#### REQUIREMENT 1:
Answer these questions using the order book engine README:
(a) In which version of C++ is the engine written?
(b) What latency is the engine designed for?
(c) According to the motivation section, what actually happens in a limit order book?
#### REQUIREMENT 2:
Extend the order book engine README past its last sentence.

#### TEXT EXCERPT:
*****
Skip to content

Artemarius/hft-orderbook-engine

Repository files navigation

hft-orderbook-engine

A high-performance limit order book and matching engine in C++17 with lock-free concurrency, zero-allocation hot path, and market microstructure analytics. Designed for sub-microsecond latency.

Motivation

I wanted to understand market microstructure from the ground up — not by reading about it, but by building the core infrastructure myself. A limit order book is where price discovery actually happens: every bid, every ask, every match. Building one forces you to think about cache lines, memory layout, and nanosecond budgets while simultaneously learning the financial mechanics of how markets work.
*****
#### STORED DATA:
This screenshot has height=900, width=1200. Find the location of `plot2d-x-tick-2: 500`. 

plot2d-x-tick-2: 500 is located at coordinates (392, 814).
*****
#### WRITTEN ANSWER 1:
(a) C++17
(b) Sub-microsecond latency
(c) Price discovery

#### WRITTEN ANSWER 2:
What's Implemented

Matching Engine

  • Price-time priority (FIFO) matching
  • Order types: Limit, Market, Immediate-or-Cancel, Fill-or-Kill, Good-Till-Cancel, Iceberg (hidden quantity)
  • Order modify (amend price/quantity) with cancel-and-replace semantics — modified orders lose time priority and can trigger crossing matches
  • Self-trade prevention by participant ID
  • Full order lifecycle: New → Ack → Partial Fill → Fill/Cancel/Modify, with event generation at each transition

Low-Latency Architecture

  • Zero heap allocations on the hot path — pre-allocated memory pool / slab allocator for all Order objects
  • Cache-optimized price level storage (contiguous sorted array, not std::map)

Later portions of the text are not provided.